▸ **Stated problem**:
Copy out the lines of the listing from the start up to and including the line with "click(1189, 201)", keeping every line the same.

- - -

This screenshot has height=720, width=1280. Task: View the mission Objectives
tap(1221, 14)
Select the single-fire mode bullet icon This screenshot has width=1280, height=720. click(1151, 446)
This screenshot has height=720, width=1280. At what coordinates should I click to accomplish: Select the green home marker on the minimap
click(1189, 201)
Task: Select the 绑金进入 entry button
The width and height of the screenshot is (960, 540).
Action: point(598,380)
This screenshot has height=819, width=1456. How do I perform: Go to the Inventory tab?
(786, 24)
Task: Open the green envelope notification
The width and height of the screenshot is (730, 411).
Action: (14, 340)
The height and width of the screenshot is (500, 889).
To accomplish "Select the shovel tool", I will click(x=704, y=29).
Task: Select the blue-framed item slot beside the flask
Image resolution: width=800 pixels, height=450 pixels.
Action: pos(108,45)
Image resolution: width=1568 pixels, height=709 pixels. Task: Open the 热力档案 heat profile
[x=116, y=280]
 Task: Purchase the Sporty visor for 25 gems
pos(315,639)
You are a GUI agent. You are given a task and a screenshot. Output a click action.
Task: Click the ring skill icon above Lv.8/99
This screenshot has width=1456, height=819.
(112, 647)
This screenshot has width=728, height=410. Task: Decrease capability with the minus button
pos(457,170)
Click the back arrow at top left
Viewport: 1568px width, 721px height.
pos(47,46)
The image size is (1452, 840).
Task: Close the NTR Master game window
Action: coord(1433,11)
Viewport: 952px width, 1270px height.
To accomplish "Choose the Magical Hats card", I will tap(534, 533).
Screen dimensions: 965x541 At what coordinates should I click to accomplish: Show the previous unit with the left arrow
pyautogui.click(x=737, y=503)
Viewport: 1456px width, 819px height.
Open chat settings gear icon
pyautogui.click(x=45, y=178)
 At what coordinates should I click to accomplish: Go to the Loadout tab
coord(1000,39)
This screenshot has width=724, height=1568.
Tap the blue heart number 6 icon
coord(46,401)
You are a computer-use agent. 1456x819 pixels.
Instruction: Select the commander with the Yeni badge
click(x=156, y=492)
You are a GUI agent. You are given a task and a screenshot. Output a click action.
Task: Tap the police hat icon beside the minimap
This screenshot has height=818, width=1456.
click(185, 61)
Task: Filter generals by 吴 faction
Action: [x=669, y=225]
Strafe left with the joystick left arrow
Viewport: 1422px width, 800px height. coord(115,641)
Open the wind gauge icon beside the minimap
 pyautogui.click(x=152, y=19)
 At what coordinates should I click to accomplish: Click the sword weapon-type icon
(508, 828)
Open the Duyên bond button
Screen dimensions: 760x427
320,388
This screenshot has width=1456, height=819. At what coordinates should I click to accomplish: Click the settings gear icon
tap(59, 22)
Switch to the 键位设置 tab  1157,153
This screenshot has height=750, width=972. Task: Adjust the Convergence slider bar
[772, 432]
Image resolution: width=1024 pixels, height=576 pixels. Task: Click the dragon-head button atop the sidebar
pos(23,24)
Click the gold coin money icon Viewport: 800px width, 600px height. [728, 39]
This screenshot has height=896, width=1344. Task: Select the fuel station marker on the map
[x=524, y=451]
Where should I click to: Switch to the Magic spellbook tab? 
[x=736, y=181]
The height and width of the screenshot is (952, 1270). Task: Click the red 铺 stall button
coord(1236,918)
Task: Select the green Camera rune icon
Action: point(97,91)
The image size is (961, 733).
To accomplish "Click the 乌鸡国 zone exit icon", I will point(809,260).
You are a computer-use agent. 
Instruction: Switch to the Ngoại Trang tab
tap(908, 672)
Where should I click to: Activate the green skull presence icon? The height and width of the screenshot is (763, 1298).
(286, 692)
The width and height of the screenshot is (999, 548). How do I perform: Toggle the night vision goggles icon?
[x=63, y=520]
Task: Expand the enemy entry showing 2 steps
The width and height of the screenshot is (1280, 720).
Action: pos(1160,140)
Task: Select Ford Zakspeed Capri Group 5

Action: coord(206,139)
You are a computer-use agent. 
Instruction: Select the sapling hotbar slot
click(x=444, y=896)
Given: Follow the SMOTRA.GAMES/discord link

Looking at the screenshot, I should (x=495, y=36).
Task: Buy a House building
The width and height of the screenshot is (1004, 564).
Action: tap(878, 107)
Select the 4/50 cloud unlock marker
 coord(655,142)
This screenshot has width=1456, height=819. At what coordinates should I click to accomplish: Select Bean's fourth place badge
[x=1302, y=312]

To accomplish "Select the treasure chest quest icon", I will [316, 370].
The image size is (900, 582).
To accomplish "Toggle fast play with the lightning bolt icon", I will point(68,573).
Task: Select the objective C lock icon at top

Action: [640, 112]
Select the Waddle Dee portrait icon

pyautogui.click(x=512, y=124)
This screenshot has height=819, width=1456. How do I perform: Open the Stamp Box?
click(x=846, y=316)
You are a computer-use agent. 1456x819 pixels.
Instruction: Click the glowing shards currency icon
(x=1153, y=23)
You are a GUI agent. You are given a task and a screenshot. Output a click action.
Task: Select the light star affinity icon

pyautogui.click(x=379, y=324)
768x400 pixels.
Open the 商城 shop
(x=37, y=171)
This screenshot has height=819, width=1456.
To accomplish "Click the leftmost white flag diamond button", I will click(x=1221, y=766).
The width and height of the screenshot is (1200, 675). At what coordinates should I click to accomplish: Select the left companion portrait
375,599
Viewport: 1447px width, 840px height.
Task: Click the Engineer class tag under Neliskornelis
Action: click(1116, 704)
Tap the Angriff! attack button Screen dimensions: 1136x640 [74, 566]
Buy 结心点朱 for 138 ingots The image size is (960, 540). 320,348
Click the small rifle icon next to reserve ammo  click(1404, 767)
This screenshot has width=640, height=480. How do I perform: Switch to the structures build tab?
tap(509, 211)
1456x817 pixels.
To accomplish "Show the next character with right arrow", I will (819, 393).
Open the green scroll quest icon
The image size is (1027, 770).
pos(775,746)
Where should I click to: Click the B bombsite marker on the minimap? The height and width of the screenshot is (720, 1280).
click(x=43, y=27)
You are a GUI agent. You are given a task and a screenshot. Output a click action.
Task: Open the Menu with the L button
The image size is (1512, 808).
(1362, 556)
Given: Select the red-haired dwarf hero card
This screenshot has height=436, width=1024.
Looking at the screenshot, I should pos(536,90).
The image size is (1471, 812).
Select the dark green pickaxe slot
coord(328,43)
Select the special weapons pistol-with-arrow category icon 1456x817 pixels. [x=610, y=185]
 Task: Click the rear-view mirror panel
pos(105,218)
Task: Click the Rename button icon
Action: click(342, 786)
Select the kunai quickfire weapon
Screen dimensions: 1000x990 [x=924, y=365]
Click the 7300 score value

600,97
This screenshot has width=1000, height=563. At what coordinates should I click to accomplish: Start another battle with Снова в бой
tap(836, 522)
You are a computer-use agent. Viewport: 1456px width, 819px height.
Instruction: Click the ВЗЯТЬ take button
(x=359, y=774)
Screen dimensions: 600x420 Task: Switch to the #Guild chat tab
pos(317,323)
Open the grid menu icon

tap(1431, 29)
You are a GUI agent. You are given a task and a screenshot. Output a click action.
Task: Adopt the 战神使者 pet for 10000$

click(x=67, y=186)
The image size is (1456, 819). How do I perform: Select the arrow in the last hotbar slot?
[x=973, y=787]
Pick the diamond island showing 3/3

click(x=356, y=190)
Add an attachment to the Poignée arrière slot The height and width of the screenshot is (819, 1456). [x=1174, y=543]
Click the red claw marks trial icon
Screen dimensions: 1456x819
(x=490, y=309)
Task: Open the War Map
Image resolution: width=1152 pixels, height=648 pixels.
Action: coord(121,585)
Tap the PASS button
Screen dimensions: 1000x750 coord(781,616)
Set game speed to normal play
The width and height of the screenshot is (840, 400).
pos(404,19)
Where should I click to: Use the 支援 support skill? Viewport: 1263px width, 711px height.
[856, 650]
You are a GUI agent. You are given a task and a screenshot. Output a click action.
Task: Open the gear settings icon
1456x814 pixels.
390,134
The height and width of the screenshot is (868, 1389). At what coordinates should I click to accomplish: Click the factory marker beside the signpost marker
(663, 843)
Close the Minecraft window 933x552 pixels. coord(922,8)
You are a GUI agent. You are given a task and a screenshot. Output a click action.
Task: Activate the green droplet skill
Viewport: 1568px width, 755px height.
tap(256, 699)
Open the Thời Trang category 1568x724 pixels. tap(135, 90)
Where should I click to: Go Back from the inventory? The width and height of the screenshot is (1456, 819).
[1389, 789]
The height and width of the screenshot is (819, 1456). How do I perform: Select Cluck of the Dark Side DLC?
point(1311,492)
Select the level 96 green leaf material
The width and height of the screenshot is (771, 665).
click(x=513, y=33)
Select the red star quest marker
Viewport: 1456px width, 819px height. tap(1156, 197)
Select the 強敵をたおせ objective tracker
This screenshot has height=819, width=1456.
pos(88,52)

- - -

▸ **Output of the task**:
This screenshot has height=720, width=1280. Task: View the mission Objectives
tap(1221, 14)
Select the single-fire mode bullet icon This screenshot has width=1280, height=720. click(1151, 446)
This screenshot has height=720, width=1280. At what coordinates should I click to accomplish: Select the green home marker on the minimap
click(1189, 201)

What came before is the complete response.